Set exercise —
Reproduce the data word for word, everything from the start down to the line containing "click(x=501, y=69)", with both ends included.

-*-

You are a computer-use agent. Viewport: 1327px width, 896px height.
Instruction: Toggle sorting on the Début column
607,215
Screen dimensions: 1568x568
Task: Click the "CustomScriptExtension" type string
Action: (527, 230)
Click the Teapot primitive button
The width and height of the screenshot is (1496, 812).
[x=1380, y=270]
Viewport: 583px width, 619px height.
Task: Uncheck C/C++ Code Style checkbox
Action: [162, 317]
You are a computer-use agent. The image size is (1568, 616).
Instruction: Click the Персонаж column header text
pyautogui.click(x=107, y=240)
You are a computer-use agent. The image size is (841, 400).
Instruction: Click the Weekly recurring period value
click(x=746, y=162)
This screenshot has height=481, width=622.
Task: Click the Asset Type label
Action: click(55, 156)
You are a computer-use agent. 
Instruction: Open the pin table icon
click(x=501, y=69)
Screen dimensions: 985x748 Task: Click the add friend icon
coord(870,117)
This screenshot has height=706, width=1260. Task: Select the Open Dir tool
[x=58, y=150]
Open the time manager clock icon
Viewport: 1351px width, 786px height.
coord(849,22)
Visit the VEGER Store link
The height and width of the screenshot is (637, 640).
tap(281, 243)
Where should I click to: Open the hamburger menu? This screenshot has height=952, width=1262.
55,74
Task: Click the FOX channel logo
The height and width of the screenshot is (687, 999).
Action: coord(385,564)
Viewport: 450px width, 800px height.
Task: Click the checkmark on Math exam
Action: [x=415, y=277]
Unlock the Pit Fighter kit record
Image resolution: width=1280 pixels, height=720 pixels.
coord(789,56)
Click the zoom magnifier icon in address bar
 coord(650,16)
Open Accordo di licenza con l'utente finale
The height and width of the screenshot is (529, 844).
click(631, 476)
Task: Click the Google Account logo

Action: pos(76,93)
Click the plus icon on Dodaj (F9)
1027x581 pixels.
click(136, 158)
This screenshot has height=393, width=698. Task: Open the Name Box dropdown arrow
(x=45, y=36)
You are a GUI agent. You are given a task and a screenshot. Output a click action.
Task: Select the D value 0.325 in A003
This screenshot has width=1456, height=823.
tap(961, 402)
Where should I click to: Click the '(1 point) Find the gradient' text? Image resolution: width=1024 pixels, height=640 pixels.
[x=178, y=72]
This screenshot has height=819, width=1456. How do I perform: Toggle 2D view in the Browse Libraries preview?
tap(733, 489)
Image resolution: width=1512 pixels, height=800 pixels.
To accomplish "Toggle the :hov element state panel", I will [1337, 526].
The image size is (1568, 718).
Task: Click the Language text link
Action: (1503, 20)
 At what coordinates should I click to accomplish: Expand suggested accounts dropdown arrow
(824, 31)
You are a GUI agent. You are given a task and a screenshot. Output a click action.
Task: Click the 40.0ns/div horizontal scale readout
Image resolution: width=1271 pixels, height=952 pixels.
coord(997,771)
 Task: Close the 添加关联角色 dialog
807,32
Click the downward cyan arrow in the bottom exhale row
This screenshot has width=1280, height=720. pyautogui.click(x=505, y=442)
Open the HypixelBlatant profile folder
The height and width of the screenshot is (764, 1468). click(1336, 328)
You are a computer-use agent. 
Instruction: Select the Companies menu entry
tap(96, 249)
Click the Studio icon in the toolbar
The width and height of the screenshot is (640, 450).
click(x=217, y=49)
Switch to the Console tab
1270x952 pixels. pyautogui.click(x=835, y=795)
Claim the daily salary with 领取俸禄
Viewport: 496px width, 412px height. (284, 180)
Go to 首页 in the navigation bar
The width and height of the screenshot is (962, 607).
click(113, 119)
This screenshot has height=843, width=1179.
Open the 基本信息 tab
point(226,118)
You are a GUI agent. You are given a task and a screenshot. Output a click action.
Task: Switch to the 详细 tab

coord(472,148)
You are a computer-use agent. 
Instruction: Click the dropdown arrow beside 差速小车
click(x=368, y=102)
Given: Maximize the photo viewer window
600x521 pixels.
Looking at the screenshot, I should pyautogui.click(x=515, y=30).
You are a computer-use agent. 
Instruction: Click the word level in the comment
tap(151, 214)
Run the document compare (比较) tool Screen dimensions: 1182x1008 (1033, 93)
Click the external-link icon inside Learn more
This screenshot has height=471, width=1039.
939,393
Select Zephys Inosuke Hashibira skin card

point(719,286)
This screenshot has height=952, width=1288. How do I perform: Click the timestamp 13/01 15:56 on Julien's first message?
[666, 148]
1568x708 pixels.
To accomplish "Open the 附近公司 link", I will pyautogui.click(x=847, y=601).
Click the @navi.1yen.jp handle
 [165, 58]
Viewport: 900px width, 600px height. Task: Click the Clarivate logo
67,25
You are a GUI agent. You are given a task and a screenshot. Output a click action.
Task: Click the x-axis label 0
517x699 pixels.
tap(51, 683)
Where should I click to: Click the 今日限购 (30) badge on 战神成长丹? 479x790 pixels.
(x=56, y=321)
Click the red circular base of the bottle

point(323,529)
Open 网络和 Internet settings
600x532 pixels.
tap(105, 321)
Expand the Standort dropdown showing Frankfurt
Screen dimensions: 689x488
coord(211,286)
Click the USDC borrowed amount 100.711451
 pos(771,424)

-*-

Complete output —
You are a computer-use agent. Viewport: 1327px width, 896px height.
Instruction: Toggle sorting on the Début column
607,215
Screen dimensions: 1568x568
Task: Click the "CustomScriptExtension" type string
Action: (527, 230)
Click the Teapot primitive button
The width and height of the screenshot is (1496, 812).
[x=1380, y=270]
Viewport: 583px width, 619px height.
Task: Uncheck C/C++ Code Style checkbox
Action: [162, 317]
You are a computer-use agent. The image size is (1568, 616).
Instruction: Click the Персонаж column header text
pyautogui.click(x=107, y=240)
You are a computer-use agent. The image size is (841, 400).
Instruction: Click the Weekly recurring period value
click(x=746, y=162)
This screenshot has height=481, width=622.
Task: Click the Asset Type label
Action: click(55, 156)
You are a computer-use agent. 
Instruction: Open the pin table icon
click(x=501, y=69)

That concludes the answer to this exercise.